» Work task
Give back the data in full, with every line exact.

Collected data
[Start of Attachment]

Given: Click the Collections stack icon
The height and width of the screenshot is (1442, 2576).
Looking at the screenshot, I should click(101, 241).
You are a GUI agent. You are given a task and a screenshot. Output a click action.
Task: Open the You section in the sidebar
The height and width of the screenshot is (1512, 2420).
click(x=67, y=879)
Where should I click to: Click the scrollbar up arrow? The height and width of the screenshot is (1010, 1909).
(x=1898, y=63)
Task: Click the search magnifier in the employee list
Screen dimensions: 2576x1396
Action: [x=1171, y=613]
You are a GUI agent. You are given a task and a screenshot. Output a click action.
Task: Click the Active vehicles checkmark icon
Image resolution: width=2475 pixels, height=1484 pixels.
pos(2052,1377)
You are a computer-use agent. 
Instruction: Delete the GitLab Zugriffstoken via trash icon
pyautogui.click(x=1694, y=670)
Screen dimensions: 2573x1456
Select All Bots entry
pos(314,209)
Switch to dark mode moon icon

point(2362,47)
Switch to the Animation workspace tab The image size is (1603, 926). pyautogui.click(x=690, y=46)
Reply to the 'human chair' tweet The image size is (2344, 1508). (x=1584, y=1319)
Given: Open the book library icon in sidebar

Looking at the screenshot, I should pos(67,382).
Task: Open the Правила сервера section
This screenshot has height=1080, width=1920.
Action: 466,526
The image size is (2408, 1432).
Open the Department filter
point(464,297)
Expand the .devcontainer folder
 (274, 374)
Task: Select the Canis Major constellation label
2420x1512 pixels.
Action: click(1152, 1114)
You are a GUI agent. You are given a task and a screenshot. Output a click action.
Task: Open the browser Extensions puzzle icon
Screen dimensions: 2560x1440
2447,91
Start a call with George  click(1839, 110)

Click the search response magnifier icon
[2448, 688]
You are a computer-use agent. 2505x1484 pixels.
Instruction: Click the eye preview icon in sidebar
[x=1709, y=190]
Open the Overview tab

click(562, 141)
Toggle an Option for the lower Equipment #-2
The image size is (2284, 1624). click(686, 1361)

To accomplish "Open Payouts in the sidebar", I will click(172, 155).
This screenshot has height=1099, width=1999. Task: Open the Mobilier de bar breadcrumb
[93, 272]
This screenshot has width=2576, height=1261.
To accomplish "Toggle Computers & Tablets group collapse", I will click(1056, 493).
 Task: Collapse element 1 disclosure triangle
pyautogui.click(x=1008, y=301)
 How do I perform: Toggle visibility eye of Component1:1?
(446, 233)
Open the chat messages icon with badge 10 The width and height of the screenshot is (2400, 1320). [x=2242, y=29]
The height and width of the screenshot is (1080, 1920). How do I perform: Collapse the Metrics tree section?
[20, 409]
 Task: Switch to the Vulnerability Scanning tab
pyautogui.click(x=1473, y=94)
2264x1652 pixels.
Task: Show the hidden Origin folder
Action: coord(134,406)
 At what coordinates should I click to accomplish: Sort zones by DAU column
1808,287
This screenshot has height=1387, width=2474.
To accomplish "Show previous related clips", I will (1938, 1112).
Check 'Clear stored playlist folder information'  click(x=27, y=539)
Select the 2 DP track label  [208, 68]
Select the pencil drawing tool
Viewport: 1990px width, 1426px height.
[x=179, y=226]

[End of Attachment]

» The answer
Given: Click the Collections stack icon
The height and width of the screenshot is (1442, 2576).
Looking at the screenshot, I should click(101, 241).
You are a GUI agent. You are given a task and a screenshot. Output a click action.
Task: Open the You section in the sidebar
The height and width of the screenshot is (1512, 2420).
click(x=67, y=879)
Where should I click to: Click the scrollbar up arrow? The height and width of the screenshot is (1010, 1909).
(x=1898, y=63)
Task: Click the search magnifier in the employee list
Screen dimensions: 2576x1396
Action: [x=1171, y=613]
You are a GUI agent. You are given a task and a screenshot. Output a click action.
Task: Click the Active vehicles checkmark icon
Image resolution: width=2475 pixels, height=1484 pixels.
pos(2052,1377)
You are a computer-use agent. 
Instruction: Delete the GitLab Zugriffstoken via trash icon
pyautogui.click(x=1694, y=670)
Screen dimensions: 2573x1456
Select All Bots entry
pos(314,209)
Switch to dark mode moon icon

point(2362,47)
Switch to the Animation workspace tab The image size is (1603, 926). pyautogui.click(x=690, y=46)
Reply to the 'human chair' tweet The image size is (2344, 1508). (x=1584, y=1319)
Given: Open the book library icon in sidebar

Looking at the screenshot, I should pos(67,382).
Task: Open the Правила сервера section
This screenshot has height=1080, width=1920.
Action: 466,526
The image size is (2408, 1432).
Open the Department filter
point(464,297)
Expand the .devcontainer folder
 (274, 374)
Task: Select the Canis Major constellation label
2420x1512 pixels.
Action: click(1152, 1114)
You are a GUI agent. You are given a task and a screenshot. Output a click action.
Task: Open the browser Extensions puzzle icon
Screen dimensions: 2560x1440
2447,91
Start a call with George  click(1839, 110)

Click the search response magnifier icon
[2448, 688]
You are a computer-use agent. 2505x1484 pixels.
Instruction: Click the eye preview icon in sidebar
[x=1709, y=190]
Open the Overview tab

click(562, 141)
Toggle an Option for the lower Equipment #-2
The image size is (2284, 1624). click(686, 1361)

To accomplish "Open Payouts in the sidebar", I will click(172, 155).
This screenshot has height=1099, width=1999. Task: Open the Mobilier de bar breadcrumb
[93, 272]
This screenshot has width=2576, height=1261.
To accomplish "Toggle Computers & Tablets group collapse", I will click(1056, 493).
 Task: Collapse element 1 disclosure triangle
pyautogui.click(x=1008, y=301)
 How do I perform: Toggle visibility eye of Component1:1?
(446, 233)
Open the chat messages icon with badge 10 The width and height of the screenshot is (2400, 1320). [x=2242, y=29]
The height and width of the screenshot is (1080, 1920). How do I perform: Collapse the Metrics tree section?
[20, 409]
 Task: Switch to the Vulnerability Scanning tab
pyautogui.click(x=1473, y=94)
2264x1652 pixels.
Task: Show the hidden Origin folder
Action: coord(134,406)
 At what coordinates should I click to accomplish: Sort zones by DAU column
1808,287
This screenshot has height=1387, width=2474.
To accomplish "Show previous related clips", I will (1938, 1112).
Check 'Clear stored playlist folder information'  click(x=27, y=539)
Select the 2 DP track label  [208, 68]
Select the pencil drawing tool
Viewport: 1990px width, 1426px height.
[x=179, y=226]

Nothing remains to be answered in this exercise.